▶ _Records supplied_:
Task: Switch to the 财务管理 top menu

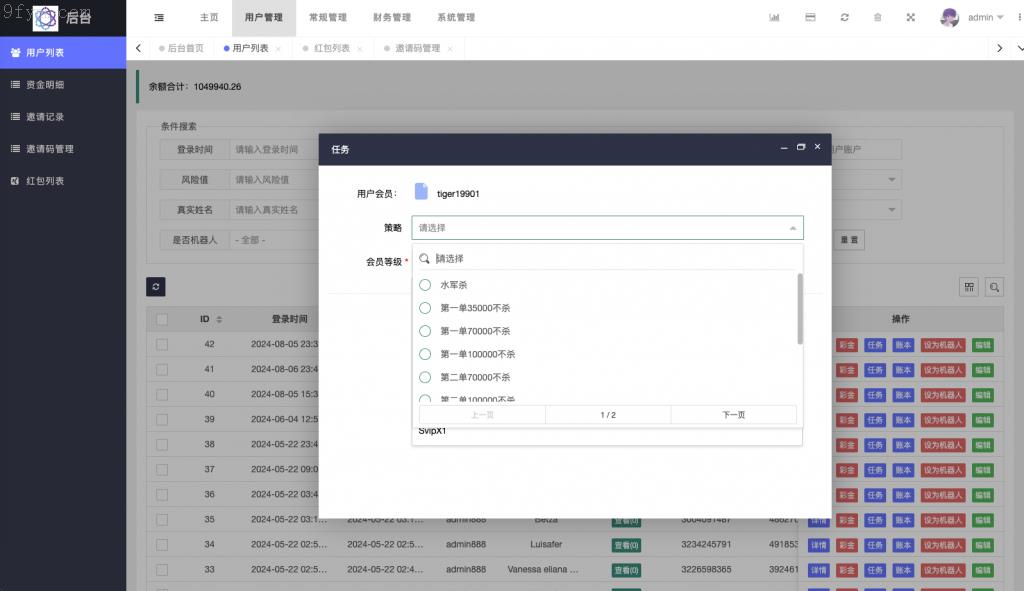Action: pyautogui.click(x=390, y=18)
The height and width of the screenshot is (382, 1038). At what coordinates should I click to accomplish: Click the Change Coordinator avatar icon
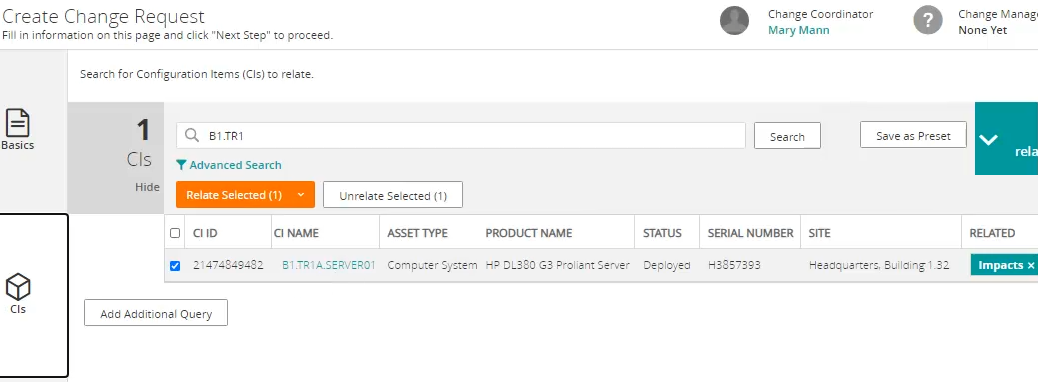tap(734, 21)
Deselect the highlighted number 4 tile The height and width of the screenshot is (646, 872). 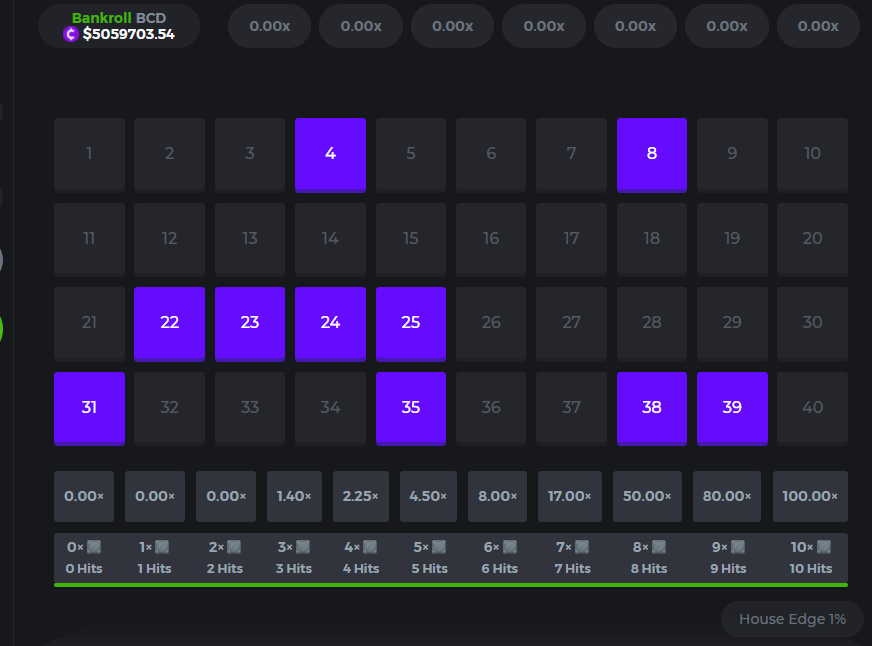(x=330, y=154)
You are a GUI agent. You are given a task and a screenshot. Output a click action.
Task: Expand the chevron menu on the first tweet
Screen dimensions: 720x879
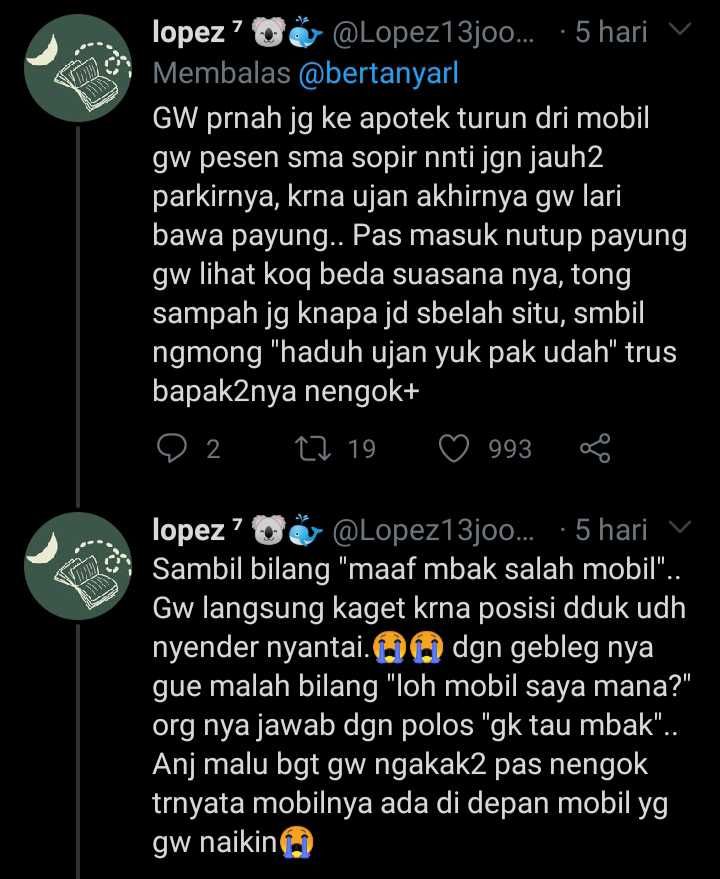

▶ _Work to be completed_: Repeat the part of the listing that runs from its first line through the line containing "tap(734, 21)", including both ends, and leave out the pictures.

▶ _Task output_:
Task: Switch to the 财务管理 top menu

Action: pyautogui.click(x=390, y=18)
The height and width of the screenshot is (382, 1038). At what coordinates should I click to accomplish: Click the Change Coordinator avatar icon
tap(734, 21)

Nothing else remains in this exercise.